═════ DOCUMENT EXTRACT ═════
Can't insert image into frame

Hi - I am trying to insert an image into a frame, but after I insert a frame, when I try to insert an image, nothing happens! I’ve even tried dragging an image into the frame. Is Writer automatically creating a frame for the image if I simply insert the image into the text area?

And describe exactly what you are trying to do.


And please specify your operating system, the LibreOffice version and the file storage format.
Thanks.

An image is a frame by itself. So, don’t try to insert it into a frame. Frames are difficult to master; don’t make things worse. Stick to the KISS principle.

A frame is an “escape mechanism” allowing an “object” to be managed separately from the main text flow. As such the frame can be positioned anywhere in the page. When you anchor a frame inside another frame (in fact you anchor it to text inside the frame), the “escape mechanism” is again valid which means the inserted frame is by no means constrained inside the outer frame. You can still position the “inner” frame anywhere.

In your case, insert the image without caring for anything else; just take care for the anchor point. After that, apply an adequate frame style. By default, an image is styled Graphics. Either modifiy this built-in style to fit your needs, or create a dedicated user-style.
═════ GIVEN MATERIAL ═════
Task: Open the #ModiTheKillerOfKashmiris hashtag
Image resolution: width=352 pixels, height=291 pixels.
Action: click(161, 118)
═════
→ **REQUIRED ACTIONS**
1 – Decide whether each statement below agrees with the thread about inserting images into frames: (a) an image is itself a frame; (b) a frame anchored inside another frame stays confined within the outer frame; (c) an inserted image takes the style named Frame by default. Answer yes or no for each, and quote the words from the thread that decide it.
2 – Quote the thread about inserting images into frames from "Can't insert image" to "the text area?".
The material can be set aside.

→ **SOLUTIONS**
1 –
(a) Yes: "An image is a frame by itself."
(b) No: "the inserted frame is by no means constrained inside the outer frame."
(c) No: "By default, an image is styled Graphics."

2 –
Can't insert image into frame

Hi - I am trying to insert an image into a frame, but after I insert a frame, when I try to insert an image, nothing happens! I’ve even tried dragging an image into the frame. Is Writer automatically creating a frame for the image if I simply insert the image into the text area?